Testo fornito
___

Debunking o pre-bunking? Il dibattito sulle strategie Ue contro la disinformazione prosegue.
La lotta alla disinformazione è al centro dell’agenda europea, ma il nuovo approccio proposto dalla Commissione Von der Leyen solleva interrogativi e polemiche. Nelle linee guida politiche per il prossimo mandato (Europe’s Choice: Political Guidelines for the next European Commission 2024-2029), la Presidente della Commissione propone infatti di rafforzare la “resilienza sociale e la preparazione” attraverso una maggiore alfabetizzazione digitale e mediatica, ma anche tramite un meccanismo di “pre-bunking” per contrastare la disinformazione prima che si diffonda.
Ma cosa significa concretamente “pre-bunking”? E quali basi giuridiche ne giustificano l’applicazione? Queste sono alcune delle domande sollevate in un’interrogazione parlamentare presentata da Christine Anderson (ESN) e Marieke Ehlers (PfE), che chiedono chiarimenti alla Commissione su questa strategia di prevenzione della disinformazione.
Il termine “pre-bunking” fa riferimento a un metodo di contrasto alla disinformazione che si basa sull’anticipazione: invece di smentire le notizie false (debunking), l’idea è quella di immunizzare il pubblico fornendo in anticipo gli strumenti per riconoscere le manipolazioni mediatiche. Un concetto ispirato alle teorie della “vaccinazione cognitiva”, secondo cui esporre preventivamente le persone a tecniche di disinformazione può renderle più resistenti alle narrazioni fuorvianti.
Tuttavia, l’interrogazione parlamentare solleva un tema cruciale: su quale base giuridica si fonda questo intervento? Il debunking (la verifica e smentita delle notizie false) è già stato oggetto di critiche per il rischio di diventare un’arma di censura selettiva; il pre-bunking, essendo un’azione preventiva, apre questioni ancora più complesse.

___

Dati disponibili
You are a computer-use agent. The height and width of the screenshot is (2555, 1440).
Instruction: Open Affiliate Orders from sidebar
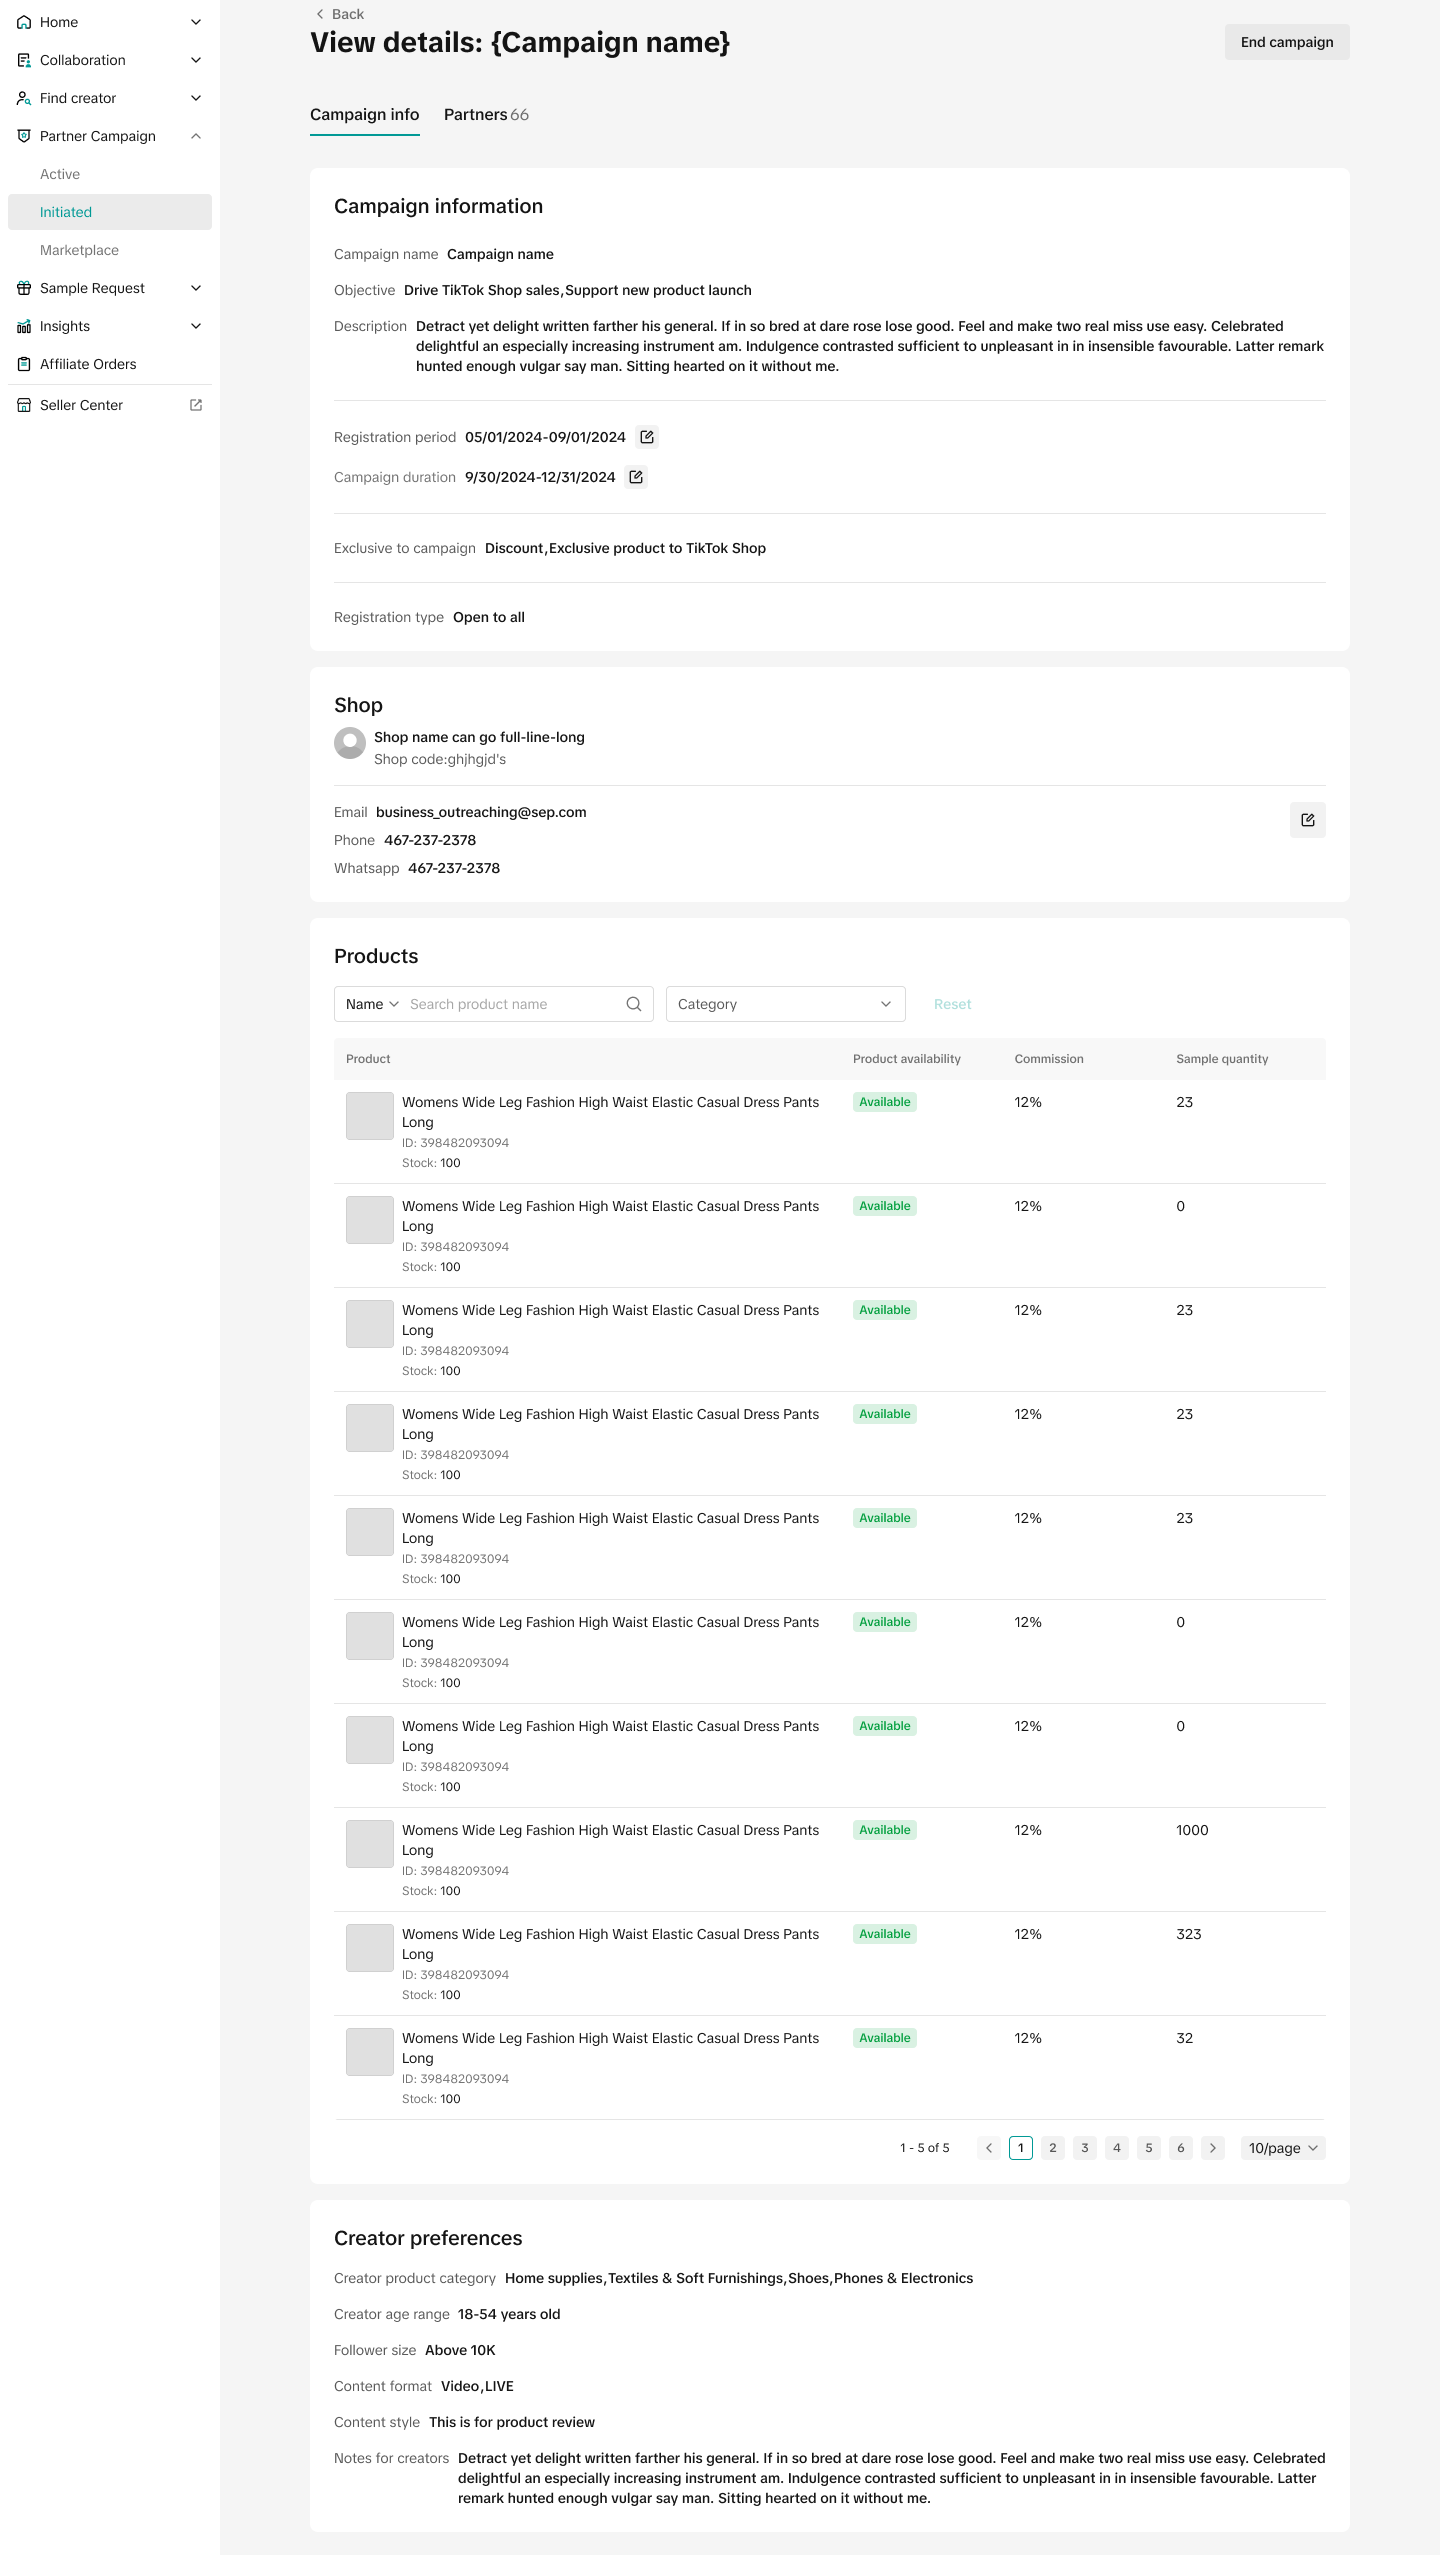point(88,364)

___

Esercizi
1) Traduci in inglese questa frase del testo sul pre-bunking: “Queste sono alcune delle domande sollevate in un’interrogazione parlamentare presentata da Christine Anderson (ESN) e Marieke Ehlers (PfE), che chiedono chiarimenti alla Commissione su questa strategia di prevenzione della disinformazione.”
2) Estrai dal testo sul pre-bunking, senza alcuna modifica, il passo che si apre con le parole contenenti “Tuttavia, l’interrogazione parlamentare” e si chiude con “ancora più complesse.”.

Soluzioni
1) These are some of the questions raised in a parliamentary question submitted by Christine Anderson (ESN) and Marieke Ehlers (PfE), who are asking the Commission for clarification on this strategy for preventing disinformation.

2)
Tuttavia, l’interrogazione parlamentare solleva un tema cruciale: su quale base giuridica si fonda questo intervento? Il debunking (la verifica e smentita delle notizie false) è già stato oggetto di critiche per il rischio di diventare un’arma di censura selettiva; il pre-bunking, essendo un’azione preventiva, apre questioni ancora più complesse.